Discussion : Immunohistological composition of peri‐implantitis affected tissue (3)

author: Tobias Fretwurst,Janina Mller,Lena Larsson,Peter Bronsert,Derek Hazard,Rogerio M Castilho,Ralf Kohal,Katja Nelson,Gerhard Iglhau | publisher: drg. Andreas Tjandra, Sp. Perio, FISID

Furthermore, the host‐response and interaction between lymphocyte‐ and monocyte‐macrophage lineage as well as the influence of nano‐ and microparticles on the microbial biofilm and cytokine release in peri‐implant inflammation is not elucidated and future studies could shed more light on the etiological discussion.

Within this study, the first histological comparison of human peri‐implantitis lesions around ceramic and titanium implants was performed. However, we have to acknowledge several limitations. First, this pilot study has only a small number of samples. Due to the limited sample size conclusions have to be drawn carefully but could help optimize the study protocol in future studies with a larger sample size. In the current study Y‐TZP implants of a single manufacturer and type (one‐piece implants) were examined. To validate the present findings, peri‐implantitis around different ceramic implant systems with different surface treatment like sandblasting, etching, and special coatings of the implant as well as different modification of the implant material like ATZ should be considered in future clinical studies. All implant samples for this investigation were obtained from patients with severe peri‐implantitis (late phase of peri‐implantitis) with the indication for removal of the implant. A comparison between clinical conditions at explantation and histological appearance cannot be performed, since the definition of Lang et al. was used as general end point in the present study. In future studies the clinical conditions (e.g., attached gingiva, prosthetic restoration, grafting procedures) and histological appearance could be considered as well as the clinical conditions at implant placement and at the time of implant removal compared. The complete clinical history of implants from placement to removal would be preferential but can only be acquired if the patients have not been referred solely for the surgical removal of the implant.

A conclusion concerning the etiology of peri‐implantitis, conversion of mucositis into peri‐implantitis, early peri‐implantitis, and histological progression pattern of peri‐implantitis cannot be derived from the available samples, mainly due to ethical concerns of sample harvesting.

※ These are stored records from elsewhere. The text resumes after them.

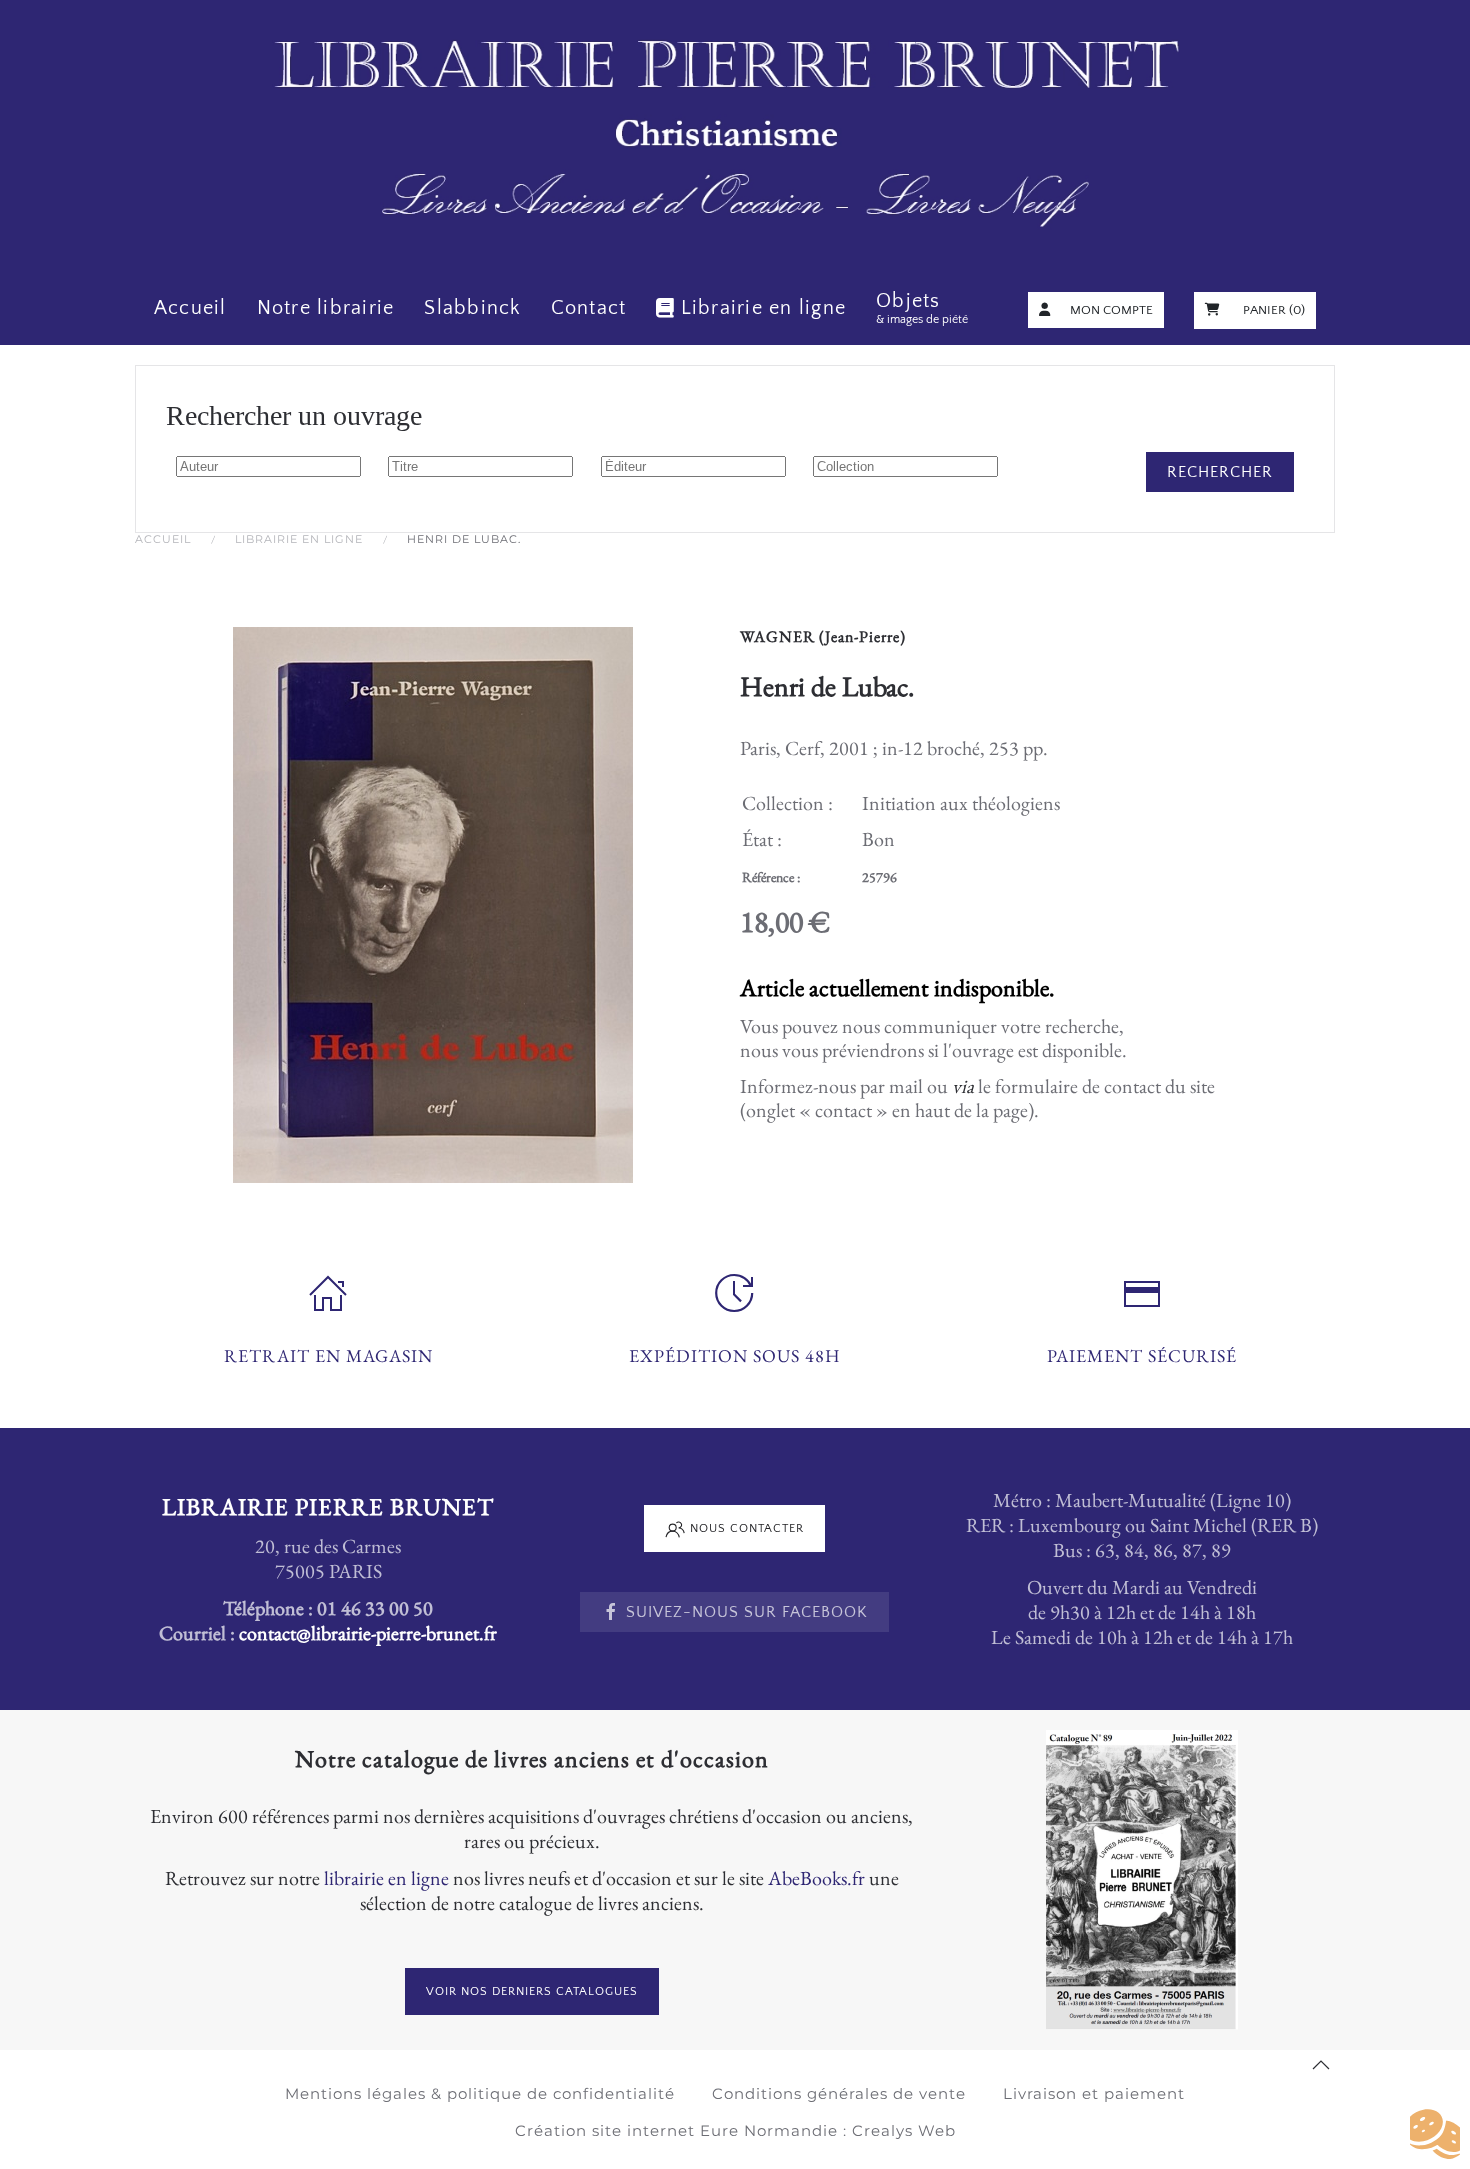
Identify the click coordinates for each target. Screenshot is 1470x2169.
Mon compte (1111, 310)
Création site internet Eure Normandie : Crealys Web (735, 2130)
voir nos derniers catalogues (532, 1991)
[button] (1321, 2065)
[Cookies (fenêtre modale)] (1435, 2135)
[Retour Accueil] (735, 135)
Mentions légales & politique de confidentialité (480, 2093)
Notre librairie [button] (326, 308)
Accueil (190, 308)
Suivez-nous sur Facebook (747, 1612)
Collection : (787, 803)
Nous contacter (747, 1528)
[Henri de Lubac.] (433, 902)
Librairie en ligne (763, 308)
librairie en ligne (386, 1878)
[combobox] (268, 466)
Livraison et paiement (1094, 2093)
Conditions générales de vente (839, 2093)
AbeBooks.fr (816, 1878)
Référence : (771, 877)
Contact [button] (589, 308)
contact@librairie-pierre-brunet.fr (368, 1633)
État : (762, 839)
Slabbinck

Within this investigation, it could be demonstrated that the immunohistological cellular composition seems to exhibit interindividual differences and is not only associated with the implant material. Profound research with a higher patient sample size is, therefore, needed for thorough understanding of the pathogenesis of peri‐implantitis in general and of peri‐implantitis around ceramic implants in particular. With such knowledge, the clinicians might find an optimal treatment modality to manage this difficult‐to‐treat disease.